Trainer Shane McGuigan has offered a scathing assessment of American Regis Prograis 24-0 (20) ahead of his world title unification bout against Scotland’s Josh Taylor 15-0 (12) at London’s O2 Arena on Saturday night.
“What you’ve got to think about is guys like Terence Crawford, he was an international amateur. Errol Spence won the Olympics. Prograis has come out of nowhere. It always makes me wonder when these guys come over from the States with this big reputation,” McGuigan said to The Scotsman.
“They want to be superstars rather than fighters. And that’s what winds Josh up, bringing out a bit of mischief and spite.
“Josh hates the flamboyant lifestyle, he’s just a very chilled guy. So, when he finishes boxing, he just wants to live in his house with his dogs and his family. Whereas this guy wants to walk around the streets, being paraded everywhere.”

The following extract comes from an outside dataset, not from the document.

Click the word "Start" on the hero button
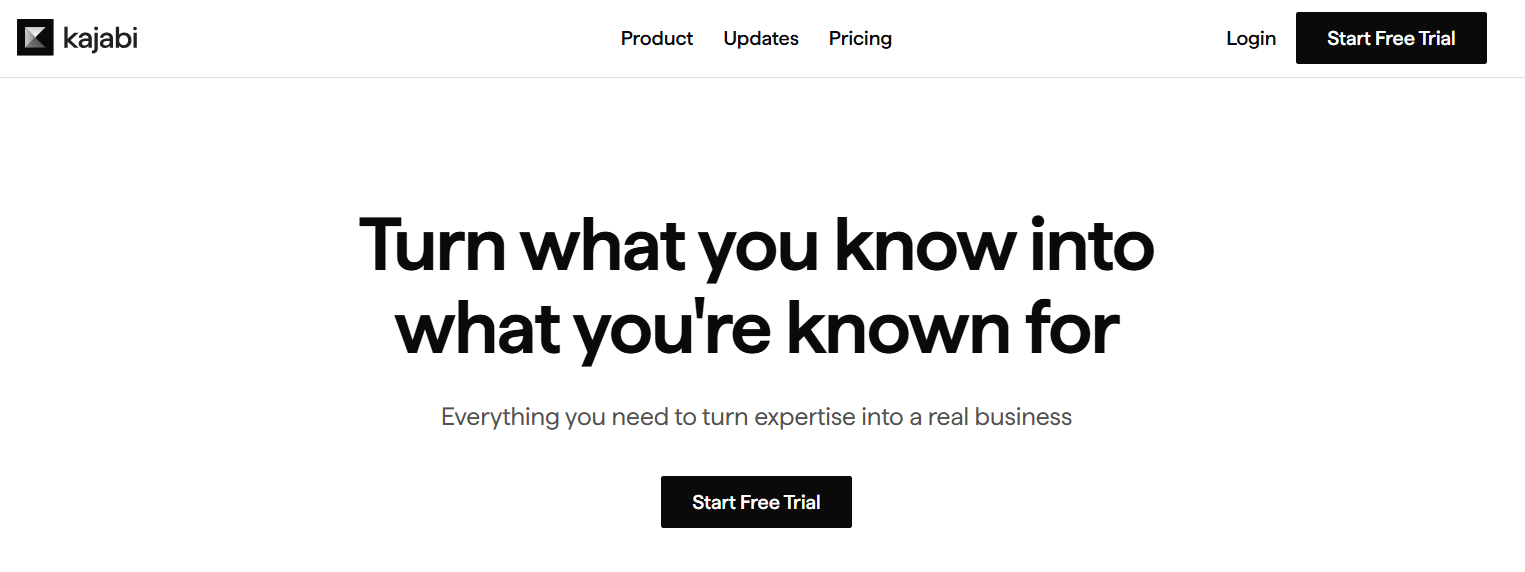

McGuigan is confident that IBF champ Taylor has put in the work required to wrest the WBA title from Prograis, who has never fought outside of the US as a pro.
“We’ve prepared well, brought in an American guy called Alexis Rocha, who is 14-0, ten knockouts,” McGuigan said.
“He’s a welterweight but is walking around at 165 pounds, very heavy-handed. They did nine or ten spars and it was excellent. We’ve also brought in some fast guys so we’ve got the best sparring we could get.
“Robert Garcia also came over from America. He was the guy who helped Mikey Garcia through the Spence fight and he’s also worked with Canello (Alvarez). And he was shocked with how sharp Josh is, how hard a puncher he is. He couldn’t get any fitter or better. He’s bang on.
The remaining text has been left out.